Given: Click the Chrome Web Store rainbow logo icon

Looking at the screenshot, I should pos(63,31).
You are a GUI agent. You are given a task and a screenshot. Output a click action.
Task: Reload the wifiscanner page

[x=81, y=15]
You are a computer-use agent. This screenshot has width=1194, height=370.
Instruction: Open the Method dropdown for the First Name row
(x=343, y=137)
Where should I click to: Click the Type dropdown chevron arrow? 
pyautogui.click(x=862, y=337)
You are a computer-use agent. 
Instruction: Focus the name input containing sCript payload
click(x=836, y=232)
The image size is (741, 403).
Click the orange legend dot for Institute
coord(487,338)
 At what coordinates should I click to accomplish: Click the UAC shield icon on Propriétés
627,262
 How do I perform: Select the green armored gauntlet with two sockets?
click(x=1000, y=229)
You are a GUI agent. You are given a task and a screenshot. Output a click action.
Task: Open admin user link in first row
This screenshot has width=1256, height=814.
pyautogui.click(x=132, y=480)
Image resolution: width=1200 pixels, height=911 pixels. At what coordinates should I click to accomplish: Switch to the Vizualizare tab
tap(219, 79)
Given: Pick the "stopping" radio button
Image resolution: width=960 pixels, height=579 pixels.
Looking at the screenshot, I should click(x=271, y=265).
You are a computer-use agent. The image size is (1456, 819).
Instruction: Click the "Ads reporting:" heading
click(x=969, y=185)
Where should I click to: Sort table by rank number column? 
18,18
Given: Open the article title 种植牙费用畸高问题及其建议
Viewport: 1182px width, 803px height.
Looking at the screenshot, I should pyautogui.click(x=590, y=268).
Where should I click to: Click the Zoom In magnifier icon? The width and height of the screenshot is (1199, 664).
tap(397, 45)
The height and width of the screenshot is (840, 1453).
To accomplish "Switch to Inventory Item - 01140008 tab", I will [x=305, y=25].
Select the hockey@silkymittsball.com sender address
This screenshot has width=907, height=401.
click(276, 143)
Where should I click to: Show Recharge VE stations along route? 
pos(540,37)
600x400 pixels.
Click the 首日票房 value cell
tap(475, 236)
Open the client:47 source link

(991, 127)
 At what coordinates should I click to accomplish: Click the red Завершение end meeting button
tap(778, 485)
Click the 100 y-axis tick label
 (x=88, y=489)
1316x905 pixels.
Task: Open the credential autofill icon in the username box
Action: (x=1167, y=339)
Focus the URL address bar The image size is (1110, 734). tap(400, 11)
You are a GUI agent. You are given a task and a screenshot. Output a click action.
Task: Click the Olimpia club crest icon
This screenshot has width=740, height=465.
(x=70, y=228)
★ ★ ★ ★
— Exercise requirements —
Starting with the first line of the listing, output each line exactly until you have included the one containing "Task: Open admin user link in first row".

— Reply to the task —
Given: Click the Chrome Web Store rainbow logo icon

Looking at the screenshot, I should pos(63,31).
You are a GUI agent. You are given a task and a screenshot. Output a click action.
Task: Reload the wifiscanner page

[x=81, y=15]
You are a computer-use agent. This screenshot has width=1194, height=370.
Instruction: Open the Method dropdown for the First Name row
(x=343, y=137)
Where should I click to: Click the Type dropdown chevron arrow? 
pyautogui.click(x=862, y=337)
You are a computer-use agent. 
Instruction: Focus the name input containing sCript payload
click(x=836, y=232)
The image size is (741, 403).
Click the orange legend dot for Institute
coord(487,338)
 At what coordinates should I click to accomplish: Click the UAC shield icon on Propriétés
627,262
 How do I perform: Select the green armored gauntlet with two sockets?
click(x=1000, y=229)
You are a GUI agent. You are given a task and a screenshot. Output a click action.
Task: Open admin user link in first row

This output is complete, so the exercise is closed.